Source passage |
>>>
Fireflies

Hey everyone,

It is a Sunday morning and I have already been up and out in this frosty chilly day. The sun is out so it actually looks so beautiful outside. I have just got home and having a slow morning with a cup of coffee. I have had an incredibly busy few days with a family wedding and I am exhausted. But, I can’t complain- it has been such a nice few days.

Yesterday I was talking to one of my old uni friends and we decided to just meet spontaneously. We live about an hour away from each other, so I jumped in the car and went to see her. We went out for a meal and it was such a lovely evening. She is one of those people in my life, who is a breath of fresh air. Talking to her and spending time with her is better than any therapy session ever. She just understands me and honestly she is such a funny person, that whenever I meet her, I always leave feeling so much better.

She actually said something yesterday, which has been on my mind since. She said about me that ‘you always seem to let go of the ones you love.’ When she said that, it kind of stopped me in my tracks. She is right, I do. And it was a very honest, intelligent observation. One that I do not think I had even realised myself.
<<<
Listed records |
>>>
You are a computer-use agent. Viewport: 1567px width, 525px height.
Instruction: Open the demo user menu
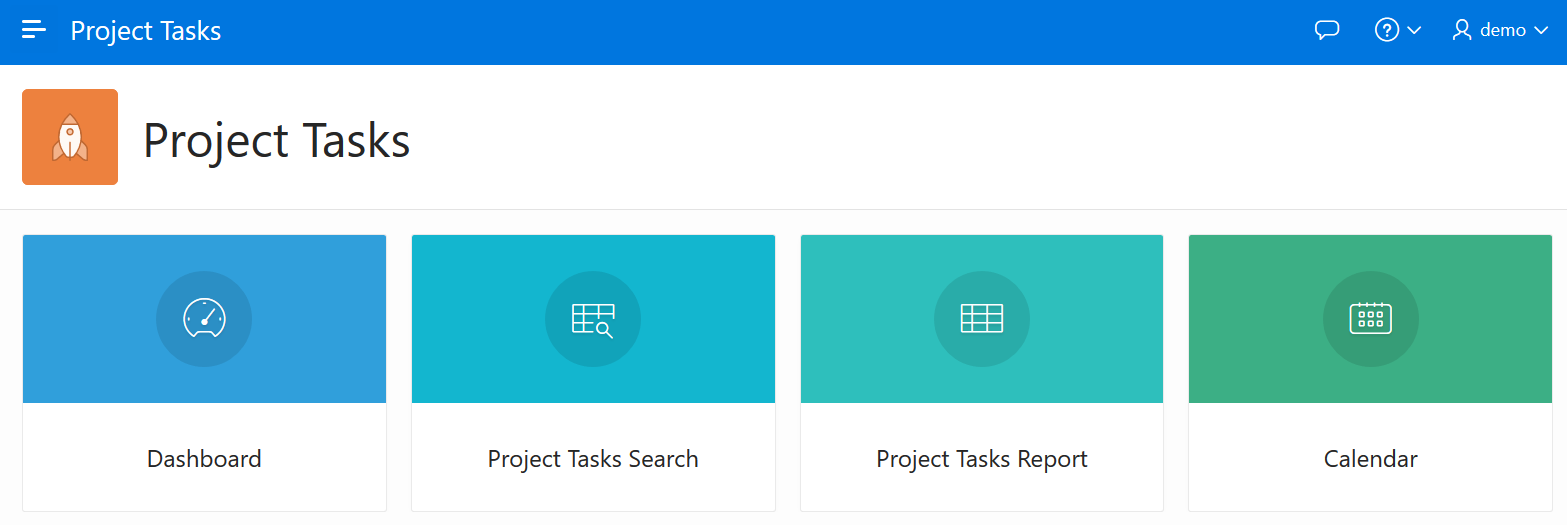[1502, 30]
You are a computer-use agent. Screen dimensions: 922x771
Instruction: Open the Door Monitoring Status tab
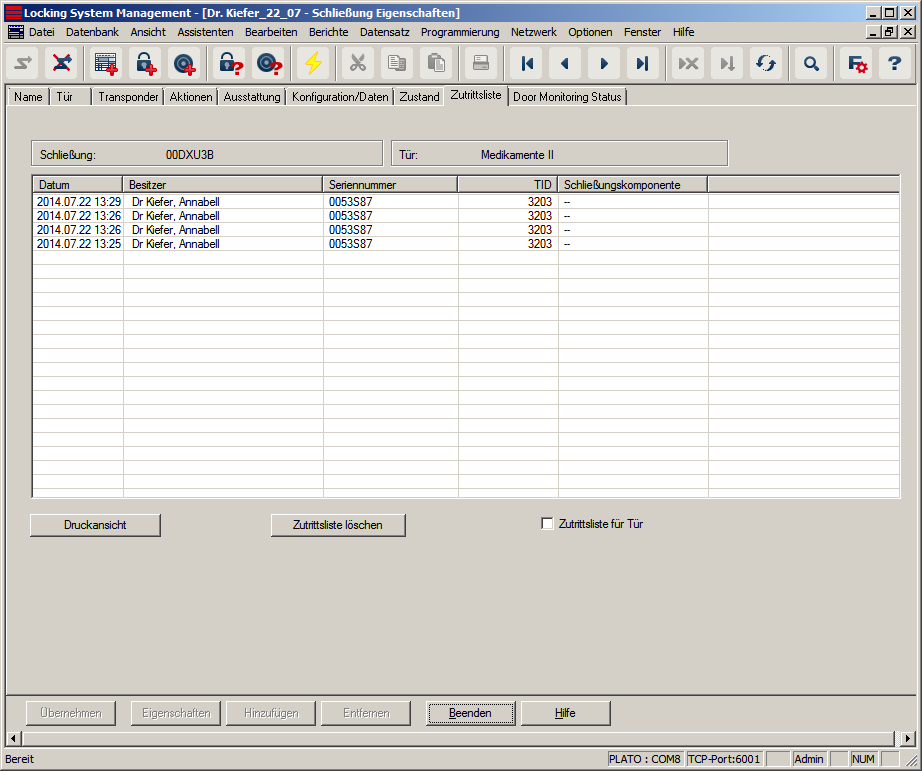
<<<
Task list |
1. Rewrite the paragraph of the Fireflies post that begins "Yesterday I was talking" as a short bulleted list, keeping its main facts.
2. In the Fireflies post, what did the friend say about the writer?
3. Continue the Fireflies post from its last sentence.
The listing above is separate material, unrelated to the Fireflies post.

Results for the exercise |
1.
- After talking yesterday, the writer and an old uni friend decided to meet on the spur of the moment.
- They live about an hour apart, so the writer drove to see her.
- They went out for a meal and had a lovely evening.
- She is a breath of fresh air, and time with her is better than any therapy session.
- She understands the writer and is very funny, so the writer always leaves feeling much better.

2. She said, "you always seem to let go of the ones you love."

3.
However, when you truly love someone, you should let them go. Love should not be about possession, and that is what a lot of people do not understand. Naturally, as human beings when we love someone or something, we want it to be close and near to us and we feel attachment. Of course, we do. However, nothing in life is ours and on that theory, if you truly love someone, then love should come without conditions and without expectations. I do not love less, depending on external factors. When love is pure, it is not consuming, it is light and free-ing. It should not hold someone back. It should empower someone.

It is an odd thing isn’t it. Letting go? But this year, I choose to consciously let go.